Benjamin Netanyahu visé par une demande de notice rouge de la Turquie
La justice turque franchit une nouvelle étape dans sa procédure visant des responsables israéliens. Le ministre turc de la Justice, Akin Gurlek, a annoncé vendredi que son ministère avait sollicité l’émission de notices rouges en vue de l’arrestation internationale du Premier ministre israélien Benjamin Netanyahu et d’un autre ressortissant israélien, Afek Moskovitch.
Cette initiative judiciaire intervient dans le prolongement d’une enquête ouverte notamment après l’interception, en mai dernier, d’une flottille internationale qui tentait d’attirer l’attention sur la situation humanitaire dans la bande de Gaza.
Une procédure fondée sur des accusations graves
Selon les autorités turques, la demande adressée au ministère de l’Intérieur s’inscrit dans le cadre de mandats d’arrêt délivrés le 14 juillet 2026. Benjamin Netanyahu et Afek Moskovitch sont visés par une série d’accusations comprenant notamment des crimes contre l’humanité, le génocide, des faits de torture, de destruction de biens et de pillage, ainsi que d’autres chefs liés aux événements examinés par la justice turque.
Cette procédure ne constitue pas la première action engagée par Ankara contre des responsables israéliens.
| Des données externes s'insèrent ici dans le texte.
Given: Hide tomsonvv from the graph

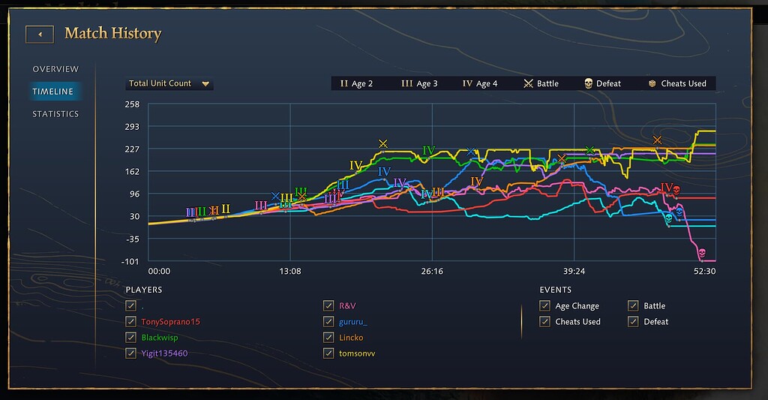Looking at the screenshot, I should pyautogui.click(x=329, y=353).
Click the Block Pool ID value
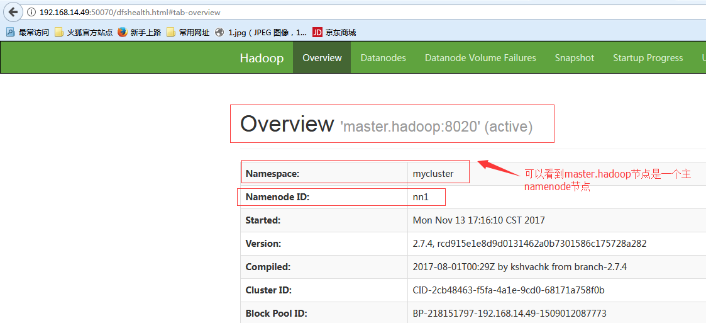This screenshot has height=323, width=706. [509, 313]
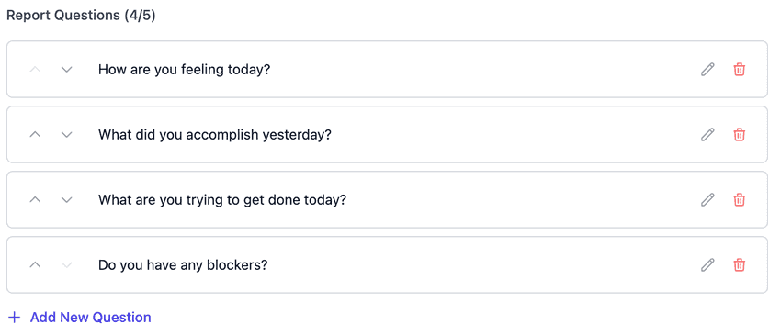Edit the 'How are you feeling today?' question

tap(707, 69)
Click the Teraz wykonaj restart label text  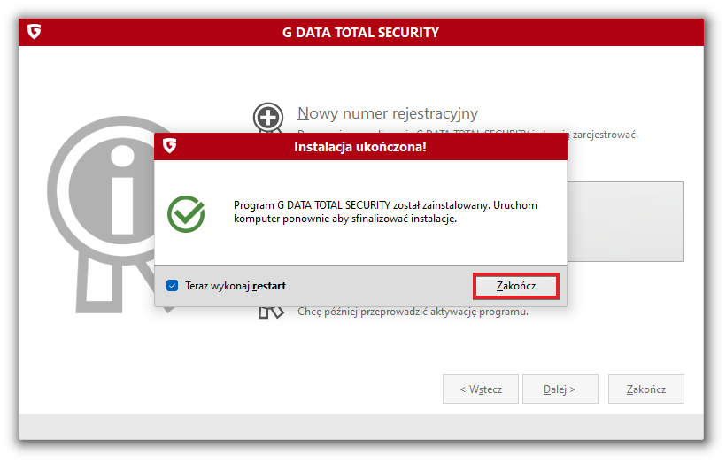pos(235,286)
En novembre 2025, la justice turque avait déjà émis des mandats d’arrêt contre Benjamin Netanyahu et plusieurs autres responsables israéliens, dans le contexte de la guerre menée dans la bande de Gaza.
La Turquie figure parmi les pays les plus critiques de l’offensive israélienne déclenchée après l’attaque du Hamas contre Israël, le 7 octobre 2023. Ankara avait également rejoint la procédure engagée par l’Afrique du Sud devant la Cour internationale de justice contre Israël au titre de la Convention sur le génocide.
La flottille pour Gaza au cœur de l’enquête
L’un des volets de la procédure concerne l’interception, en mai, de la « Global Sumud Flotilla », un convoi maritime composé d’une cinquantaine d’embarcations. Les participants entendaient dénoncer la situation humanitaire à Gaza et contester le blocus maritime imposé au territoire palestinien.
Environ 430 membres d’équipage et passagers avaient été interceptés par l’armée israélienne dans les eaux internationales, entre Chypre et les côtes israéliennes, avant d’être conduits en Israël et placés en détention. Une partie des participants avait ensuite été expulsée et transférée vers Istanbul.
L’affaire avait suscité une importante controverse internationale, notamment après la diffusion d’images montrant des militants arrêtés lors de l’opération maritime. Le ministre israélien de la Sécurité nationale, Itamar Ben Gvir, avait lui-même alimenté la polémique en publiant une vidéo de personnes interpellées, agenouillées et les mains attachées.
Une précédente initiative maritime en direction de Gaza avait déjà été stoppée par Israël en avril, au large de la Grèce.
Un soldat israélien également mis en cause
La procédure turque vise également Afek Moskovitch, présenté par l’agence IHA comme un soldat appartenant au 71e bataillon blindé de l’armée israélienne.
Selon les éléments rapportés dans l’acte d’accusation, le militaire est notamment mis en cause à partir de contenus qu’il aurait lui-même publiés sur les réseaux sociaux. Une vidéo diffusée sur son compte Instagram montrerait notamment des véhicules militaires participant à la destruction d’infrastructures situées à proximité de l’Université islamique de Gaza, dont un hôpital et une faculté de médecine.
Pour les autorités judiciaires turques, ces images constituent un élément parmi ceux examinés dans le cadre d’une enquête plus large portant sur les opérations militaires israéliennes dans la bande de Gaza.
Une nouvelle dimension dans le bras de fer entre Ankara et Israël
La demande d’émission de notices rouges marque une nouvelle montée en puissance du contentieux judiciaire et diplomatique opposant la Turquie à Israël depuis le début de la guerre à Gaza.
Si la procédure engagée par Ankara s’inscrit dans son propre cadre judiciaire, elle intervient également dans un contexte international où les conséquences de la guerre, la situation humanitaire à Gaza et les responsabilités des différents acteurs continuent de faire l’objet de multiples procédures, enquêtes et débats devant différentes juridictions.
Cette nouvelle initiative turque confirme ainsi la volonté d’Ankara d’utiliser également le levier judiciaire international dans sa confrontation politique et diplomatique avec le gouvernement israélien.